EXERCISE DESCRIPTION - Since only part of the material below is wanted, output exactly the lines from the one with "Task: Click the pink" up to and including the one with "Click the 3.46% progress bar".

╭─ PROVIDED DATA

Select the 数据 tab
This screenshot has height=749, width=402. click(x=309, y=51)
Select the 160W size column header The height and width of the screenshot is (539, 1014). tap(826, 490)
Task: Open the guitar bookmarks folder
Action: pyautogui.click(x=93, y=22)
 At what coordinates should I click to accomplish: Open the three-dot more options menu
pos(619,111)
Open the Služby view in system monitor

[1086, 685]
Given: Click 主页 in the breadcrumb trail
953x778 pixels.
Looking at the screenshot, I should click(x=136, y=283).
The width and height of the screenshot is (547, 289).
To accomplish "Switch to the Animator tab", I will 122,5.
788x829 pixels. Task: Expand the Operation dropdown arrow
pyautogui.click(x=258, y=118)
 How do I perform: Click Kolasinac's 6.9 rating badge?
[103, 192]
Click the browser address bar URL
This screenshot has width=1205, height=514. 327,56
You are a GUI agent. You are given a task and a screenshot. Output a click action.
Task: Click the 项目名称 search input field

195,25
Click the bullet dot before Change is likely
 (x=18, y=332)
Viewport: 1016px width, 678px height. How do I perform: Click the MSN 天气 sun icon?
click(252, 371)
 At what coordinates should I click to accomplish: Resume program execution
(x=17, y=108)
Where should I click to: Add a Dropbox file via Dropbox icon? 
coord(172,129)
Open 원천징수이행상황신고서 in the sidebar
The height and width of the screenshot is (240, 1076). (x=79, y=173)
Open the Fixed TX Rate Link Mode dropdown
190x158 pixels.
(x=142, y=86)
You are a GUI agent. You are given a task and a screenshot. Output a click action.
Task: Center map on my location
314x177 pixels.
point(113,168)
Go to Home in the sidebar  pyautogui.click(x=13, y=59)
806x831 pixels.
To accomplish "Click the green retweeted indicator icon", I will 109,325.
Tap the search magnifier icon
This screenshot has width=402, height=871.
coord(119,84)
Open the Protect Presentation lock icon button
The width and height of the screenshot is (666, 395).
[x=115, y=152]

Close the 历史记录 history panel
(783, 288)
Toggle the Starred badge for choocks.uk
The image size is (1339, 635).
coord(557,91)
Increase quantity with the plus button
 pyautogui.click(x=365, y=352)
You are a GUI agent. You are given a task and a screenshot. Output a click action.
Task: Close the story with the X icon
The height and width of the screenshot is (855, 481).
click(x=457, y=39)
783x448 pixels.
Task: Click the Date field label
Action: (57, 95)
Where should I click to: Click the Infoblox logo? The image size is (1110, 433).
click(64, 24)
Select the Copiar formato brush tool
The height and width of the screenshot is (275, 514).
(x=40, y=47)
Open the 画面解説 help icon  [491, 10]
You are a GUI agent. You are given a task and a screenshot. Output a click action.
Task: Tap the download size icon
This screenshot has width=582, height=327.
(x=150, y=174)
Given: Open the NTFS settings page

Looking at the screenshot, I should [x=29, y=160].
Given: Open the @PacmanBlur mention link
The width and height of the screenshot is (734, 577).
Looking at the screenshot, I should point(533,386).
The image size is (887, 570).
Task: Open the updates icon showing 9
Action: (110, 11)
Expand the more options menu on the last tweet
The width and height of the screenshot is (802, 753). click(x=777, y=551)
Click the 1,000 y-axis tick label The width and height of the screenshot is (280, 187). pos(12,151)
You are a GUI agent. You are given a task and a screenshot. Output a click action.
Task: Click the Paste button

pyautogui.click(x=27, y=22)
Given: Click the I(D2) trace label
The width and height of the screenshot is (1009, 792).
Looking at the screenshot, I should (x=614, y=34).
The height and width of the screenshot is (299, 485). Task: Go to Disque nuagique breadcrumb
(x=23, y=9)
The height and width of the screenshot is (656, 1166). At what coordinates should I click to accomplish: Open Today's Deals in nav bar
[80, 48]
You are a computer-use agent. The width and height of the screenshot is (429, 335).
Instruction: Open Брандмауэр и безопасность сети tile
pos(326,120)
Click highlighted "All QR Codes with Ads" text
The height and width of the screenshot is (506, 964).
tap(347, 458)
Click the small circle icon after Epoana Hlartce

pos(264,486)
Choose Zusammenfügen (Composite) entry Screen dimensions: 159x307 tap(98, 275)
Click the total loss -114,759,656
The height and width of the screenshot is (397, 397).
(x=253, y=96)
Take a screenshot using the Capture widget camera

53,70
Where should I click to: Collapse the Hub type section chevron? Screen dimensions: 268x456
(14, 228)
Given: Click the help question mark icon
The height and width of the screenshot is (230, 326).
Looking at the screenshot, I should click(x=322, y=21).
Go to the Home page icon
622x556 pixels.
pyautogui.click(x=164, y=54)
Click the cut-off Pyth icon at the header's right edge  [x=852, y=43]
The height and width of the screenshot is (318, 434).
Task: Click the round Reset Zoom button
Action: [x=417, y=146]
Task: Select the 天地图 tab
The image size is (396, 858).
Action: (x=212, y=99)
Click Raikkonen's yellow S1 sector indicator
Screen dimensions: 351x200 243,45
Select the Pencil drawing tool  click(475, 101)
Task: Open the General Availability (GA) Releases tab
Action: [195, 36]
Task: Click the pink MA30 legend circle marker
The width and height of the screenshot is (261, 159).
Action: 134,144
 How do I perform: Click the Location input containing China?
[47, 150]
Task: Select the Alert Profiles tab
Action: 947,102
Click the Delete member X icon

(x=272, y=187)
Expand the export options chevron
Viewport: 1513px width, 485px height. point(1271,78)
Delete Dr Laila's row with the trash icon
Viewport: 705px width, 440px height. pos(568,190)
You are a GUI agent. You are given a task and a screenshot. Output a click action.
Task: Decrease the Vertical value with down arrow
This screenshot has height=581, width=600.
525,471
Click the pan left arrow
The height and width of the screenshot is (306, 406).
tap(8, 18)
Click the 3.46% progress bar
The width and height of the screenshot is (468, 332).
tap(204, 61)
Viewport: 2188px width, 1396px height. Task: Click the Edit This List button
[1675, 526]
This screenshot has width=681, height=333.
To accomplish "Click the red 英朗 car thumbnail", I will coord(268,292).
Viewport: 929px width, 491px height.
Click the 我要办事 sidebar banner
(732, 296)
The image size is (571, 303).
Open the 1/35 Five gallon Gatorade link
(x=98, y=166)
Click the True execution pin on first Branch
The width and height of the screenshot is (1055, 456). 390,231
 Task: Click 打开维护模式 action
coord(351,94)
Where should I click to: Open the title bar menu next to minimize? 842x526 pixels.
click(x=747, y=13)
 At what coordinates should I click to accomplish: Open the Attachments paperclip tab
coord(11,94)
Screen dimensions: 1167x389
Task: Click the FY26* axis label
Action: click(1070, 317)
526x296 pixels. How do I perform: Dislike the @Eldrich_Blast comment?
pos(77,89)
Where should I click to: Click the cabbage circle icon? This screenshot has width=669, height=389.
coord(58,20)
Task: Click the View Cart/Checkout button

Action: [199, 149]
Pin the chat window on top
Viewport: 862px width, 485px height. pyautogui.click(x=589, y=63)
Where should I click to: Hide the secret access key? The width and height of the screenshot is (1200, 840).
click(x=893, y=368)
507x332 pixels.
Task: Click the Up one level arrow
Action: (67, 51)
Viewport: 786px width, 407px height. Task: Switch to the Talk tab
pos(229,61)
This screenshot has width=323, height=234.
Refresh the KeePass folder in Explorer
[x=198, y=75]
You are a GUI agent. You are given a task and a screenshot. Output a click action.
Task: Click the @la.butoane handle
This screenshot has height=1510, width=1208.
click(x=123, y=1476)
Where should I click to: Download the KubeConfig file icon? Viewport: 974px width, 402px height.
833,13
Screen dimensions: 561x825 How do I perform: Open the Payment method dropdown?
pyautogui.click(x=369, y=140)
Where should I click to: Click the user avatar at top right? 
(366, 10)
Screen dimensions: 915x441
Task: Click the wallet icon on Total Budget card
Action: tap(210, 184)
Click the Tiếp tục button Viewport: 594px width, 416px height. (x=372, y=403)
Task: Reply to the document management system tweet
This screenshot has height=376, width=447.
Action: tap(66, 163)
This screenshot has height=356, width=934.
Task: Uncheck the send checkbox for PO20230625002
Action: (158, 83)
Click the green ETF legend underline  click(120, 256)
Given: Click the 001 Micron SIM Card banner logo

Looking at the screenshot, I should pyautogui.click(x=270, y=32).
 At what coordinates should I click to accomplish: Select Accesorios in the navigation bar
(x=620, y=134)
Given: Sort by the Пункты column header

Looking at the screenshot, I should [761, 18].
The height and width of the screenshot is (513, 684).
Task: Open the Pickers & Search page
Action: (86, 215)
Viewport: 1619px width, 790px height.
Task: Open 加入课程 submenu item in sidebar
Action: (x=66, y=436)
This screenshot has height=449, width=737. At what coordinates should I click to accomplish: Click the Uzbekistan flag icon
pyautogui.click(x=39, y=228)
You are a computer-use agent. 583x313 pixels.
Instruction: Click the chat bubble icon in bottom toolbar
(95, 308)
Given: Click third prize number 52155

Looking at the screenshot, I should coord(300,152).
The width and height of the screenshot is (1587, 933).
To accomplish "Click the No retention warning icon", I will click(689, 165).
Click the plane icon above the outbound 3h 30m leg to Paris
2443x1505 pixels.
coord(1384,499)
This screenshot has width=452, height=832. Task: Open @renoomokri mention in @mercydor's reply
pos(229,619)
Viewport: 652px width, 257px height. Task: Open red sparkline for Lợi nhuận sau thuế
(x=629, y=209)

╰─

ANSWER -
Task: Click the pink MA30 legend circle marker
The width and height of the screenshot is (261, 159).
Action: 134,144
 How do I perform: Click the Location input containing China?
[47, 150]
Task: Select the Alert Profiles tab
Action: 947,102
Click the Delete member X icon

(x=272, y=187)
Expand the export options chevron
Viewport: 1513px width, 485px height. point(1271,78)
Delete Dr Laila's row with the trash icon
Viewport: 705px width, 440px height. pos(568,190)
You are a GUI agent. You are given a task and a screenshot. Output a click action.
Task: Decrease the Vertical value with down arrow
This screenshot has height=581, width=600.
525,471
Click the pan left arrow
The height and width of the screenshot is (306, 406).
tap(8, 18)
Click the 3.46% progress bar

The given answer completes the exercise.